İslamofobinin ürettiği vehimler
Bu korkunun toplumların aleyhine kullanılmasının en güzel örneklerinden biri de Boris Johnson'ın Rasputin'i olarak bilinen ve geçenlerde sonunda işinden kovulan Dominic Cummings'in İngiltere'yi Avrupa Birliği'nden çıkarmak için yürüttüğü propaganda kampanyasında İngilizleri 70 milyon Türk'ün İngiltere'ye akın edeceği senaryosuyla korkutmuş olmasıdır.
Bu da Türkofobinin diğer bütün yersiz korkular gibi belirli zamanlarda ve coğrafyalarda insanları yönlendirmek için üretildiğinin kanıtlarından biridir. İslamofobi genelde yaşam tarzına dair bir korku iken, Türkofobi siyasi ve askerî bir korku olmaya devam ediyor.
Bu korkunun başka garip bir yansıması da Fransız yazar Michel Houellebecq'in Teslimiyet romanında görülür. Romanda İslamofobinin ürettiği vehimler vücut bulur ve Müslüman, Mağripli bir Fransız vatandaşı devlet başkanı olur. Bu noktada Türkofobinin sahası olan "siyasi korku"yu Müslümanlar gerçekleştirmiş gibidir.
Fakat anlatıcıya bakılırsa, Fransa'nın başına geçen Müslümanlar pek çok açıdan Fransızlardan farklı değildir. Kadınları etek boylarına göre değerlendirmekte, onların evde oturup yemek yapmasını beklemektedirler. Pek çok beyaz Fransız yüzeysel birtakım "yaşam tarzı" değişikliğine ayak uydurur, tüketici kapitalist düzen olduğu gibi devam eder.

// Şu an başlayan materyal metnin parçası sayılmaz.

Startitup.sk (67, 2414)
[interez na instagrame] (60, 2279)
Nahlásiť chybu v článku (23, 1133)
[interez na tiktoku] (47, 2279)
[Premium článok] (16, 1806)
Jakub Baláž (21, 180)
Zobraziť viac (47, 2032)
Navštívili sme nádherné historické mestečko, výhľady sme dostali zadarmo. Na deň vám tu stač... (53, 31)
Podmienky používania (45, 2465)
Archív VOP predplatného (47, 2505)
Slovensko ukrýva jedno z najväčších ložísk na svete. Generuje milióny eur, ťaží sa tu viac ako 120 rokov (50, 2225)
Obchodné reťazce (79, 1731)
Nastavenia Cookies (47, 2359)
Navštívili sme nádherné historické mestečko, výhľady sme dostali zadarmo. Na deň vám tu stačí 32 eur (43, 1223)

Romanın sonuna doğru asıl korkulması gereken şey Fransa devlet başkanının Türkiye'ye kapıları açması, Türkiye ile ekonomik bir birlik kurması olarak zikredilir. Bu durumda Türkofobi Müslümanların masaya oturup ekonomik ve siyasi birtakım yöntemlerin değişmesi gerektiğine dair talepte bulunmasının adıdır.
İnsanların kişiliklerinde çocukluklarında yaşadıklarının büyük önemi olduğunu yadsıyan kimse yoktur sanırım. Artık reşit olan Avrupa'nın çocukluğunda kulağını fısıldanmış olan "Mamma li Turchi!"nin etkileri günümüzde hâlâ devam ediyor. Yıllar boyunca başka korku figürleri gelmiş geçmiş, belki Türklerden bir şeyler hatırlatmış, sonra yerlerini başkalarına bırakmıştır.
Bu polemiği sonuna kadar götürürsek, 15'inci yüzyılda İstanbul'un fethiyle tam olarak kim olduğunu "anlayan" Avrupa için bu deneyim belirleyici olmuştur diyebiliriz. Öyle ki Türk korkusu Avrupalı siyasilere hâlâ seçim kazandırabilmekte, Türklere "kafa tutmak" da popülerliğini kaybeden liderlere makamlarına biraz daha tutunma imkânı sağlayabilmektedir.